Here’s a look at my young self in our school pics my first year of teaching.

First Year Teacher

My first year teaching, is an experience I will never forget. I learned how to conduct morning meetings with a group of ten year olds. I learned that these said ten year olds catch on very quickly to repeated idle threats. I learned how anxious a little ten year old heart can be about taking a test at the end of the year. And above all, I learned how much a teacher matters in the hearts and lives of each one of those kiddos.

I was hired in December to take over a 5th grade classroom. The previous teacher started the year out with her kiddos and then left abruptly in October. Just barely over a month into the school year, she decided over the weekend that she wouldn’t return. I don’t know why she left, but I do know what she left.

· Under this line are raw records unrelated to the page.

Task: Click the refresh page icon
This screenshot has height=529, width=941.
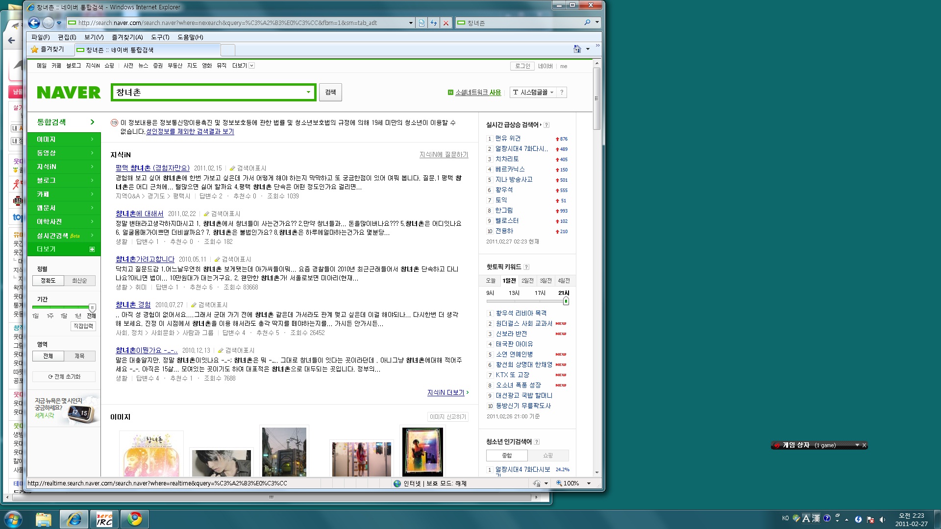Action: [433, 23]
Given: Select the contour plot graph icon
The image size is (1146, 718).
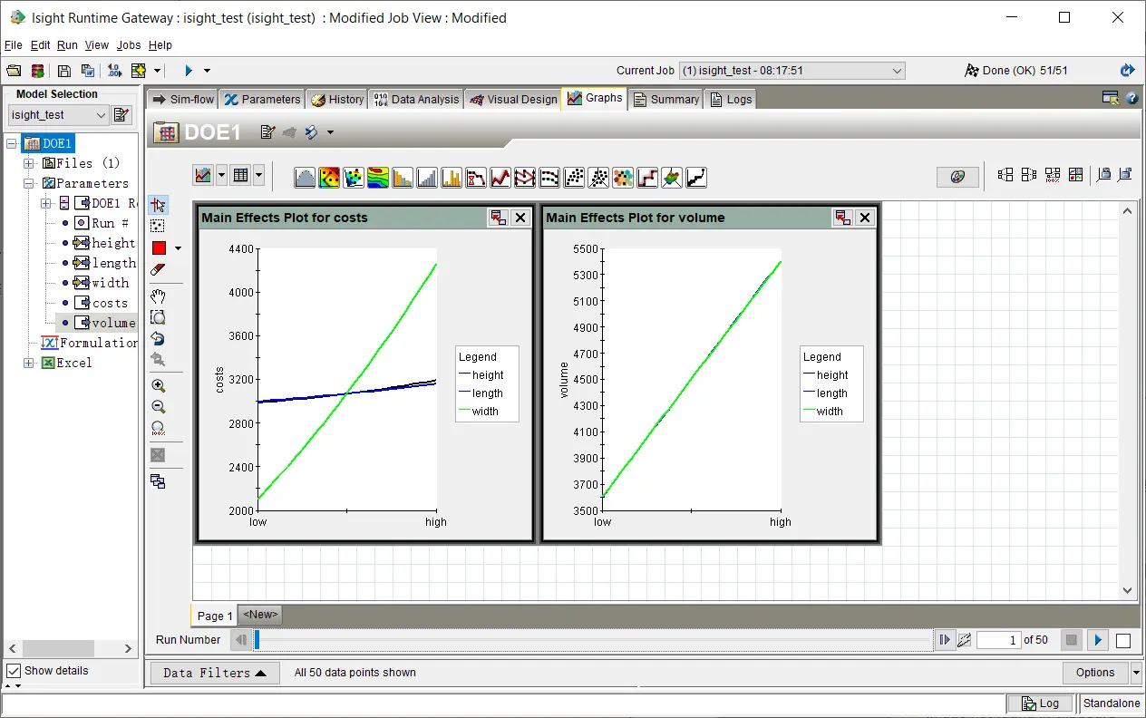Looking at the screenshot, I should (x=378, y=178).
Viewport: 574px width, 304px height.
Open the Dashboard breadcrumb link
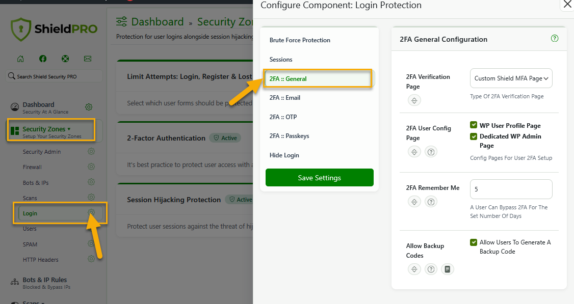coord(158,22)
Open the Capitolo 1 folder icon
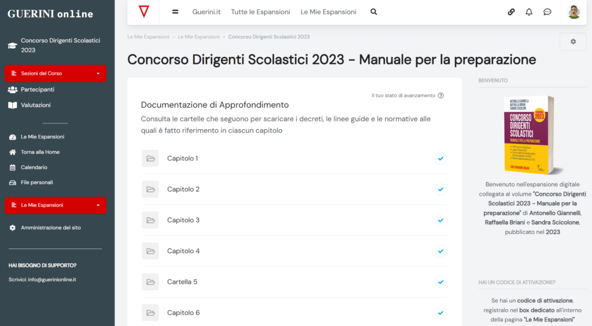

I came into the school to meet the staff and work around my new classroom the week before Christmas break. The sub was still teaching, and I was being prepped for the first teaching job of my career. I nervously watched as the class interacted with the sub. They smiled big, adorable smiles every time they looked over at me. The school’s reading specialist had been watching over the instruction of this class for the past couple months, and she showed me everything they had been working on and everything they would need to do to finish out the school year. She went over the district procedures for lesson planning, standardized test prep, and data collection. I had three months to get these kiddos ready for their reading and science state tests. It was all a little intimidating for me to take on a week before my college graduation, but I knew it was where I was meant to be. I couldn’t wait to get to know my new kiddos, and use all the best practices and instructional strategies I had been learning in college.

When we got back to school after Christmas break, I officially took over that fifth grade classroom. Each student beamed at me when I was introduced as their new teacher. Their excitement and anticipation was contagious. Over the next couple weeks, I was sent across town to district training sessions that caught me up on what the other teachers had sat through over the summer.

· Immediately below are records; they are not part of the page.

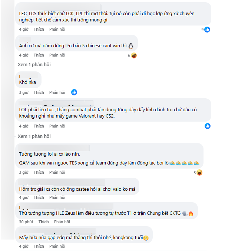Click the like reaction icon beside the 'Khó nka' comment
Viewport: 225px width, 251px height.
tap(74, 92)
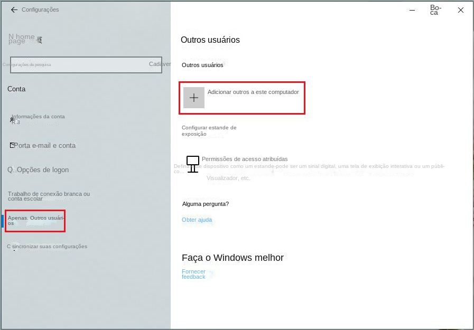Click the envelope icon for e-mail e conta
Viewport: 474px width, 330px height.
pos(12,145)
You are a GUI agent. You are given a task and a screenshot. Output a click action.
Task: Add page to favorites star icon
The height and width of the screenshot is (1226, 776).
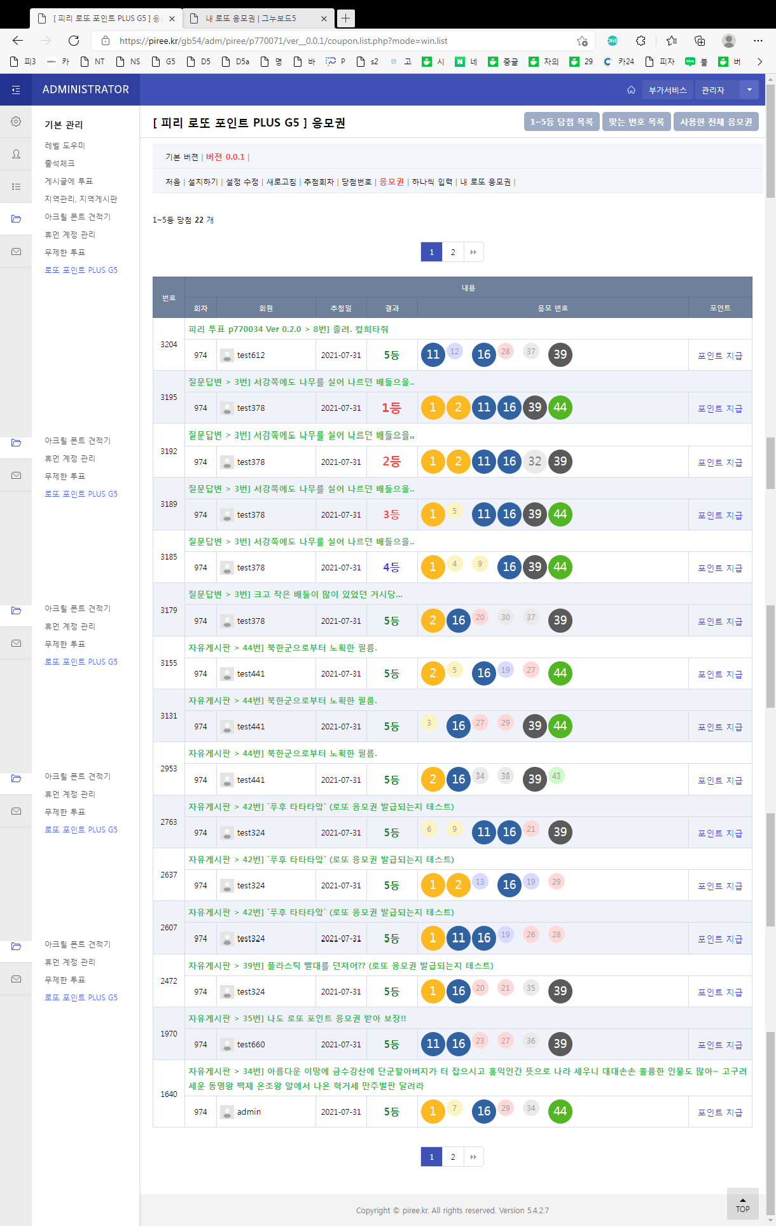point(581,41)
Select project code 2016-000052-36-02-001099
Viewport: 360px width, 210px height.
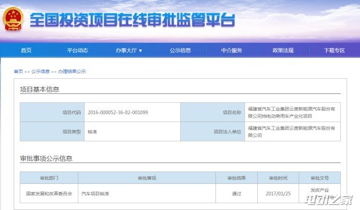[118, 113]
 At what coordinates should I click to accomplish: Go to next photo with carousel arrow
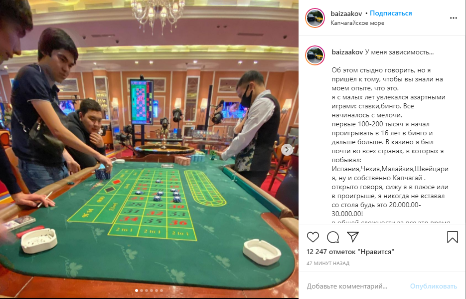point(287,150)
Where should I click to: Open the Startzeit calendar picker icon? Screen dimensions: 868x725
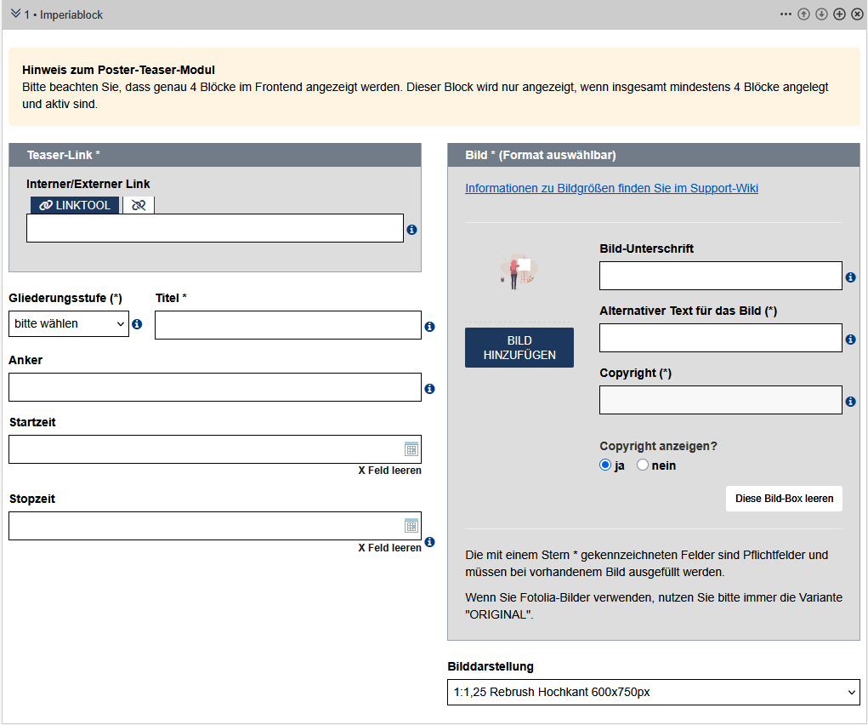[x=411, y=449]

That was when I realized how much a teacher matters in the eyes of each of those kiddos. Kids have families at home and come to school to spend a little time with their teachers and classmates, before going back home to their families. They see teachers as a person in a classroom that tells them what to do. That’s what I thought anyways. I couldn’t have been more wrong. Each time I told my class that I would be at a training center the next day, I saw anxiety visibly raising inside those little ten year old bodies. They had barely gotten to know me, and already they were anxious to see me leave. I constantly had these sweet kiddos voicing their worries to me. “Will you come back to us?” “Will you be gone a long time?” “Please don’t leave us.”

My heart quickly filled, and grew, for these sweet little spirits in my 5th grade classroom. They already had separation anxiety. The person who they expected and trusted to love on them and guide them through their fifth grade year had left them and not come back. That hurt those kiddos deeper that I ever would have thought. My heart was broken for those little hearts, and I made it my goal to show them how much I loved them and wasn’t leaving them.

As the weeks and months went on, their anxieties faded. They felt like they had a secure reliable environment again. Those kiddos bloomed the whole year, and it was just caring that did it. I cared for those kids and encouraged them to be successful. I was a first year teacher, so my experience level isn’t what brought them to where they needed to be by the end of the year. It was my heart for those kids that lead to their security and success.

That teacher who left those fifth graders before I got there probably had no idea how much she meant to those kids. She may not have seen it while she was there, but I saw it when she left.

So, if you don’t think that a teacher is a meaningful figure that greatly impacts the lives of each and every student in their class, you need to rethink your perspective. Teachers matter even when they don’t realize it.

I hope you all have an amazing year this year and feel appreciated!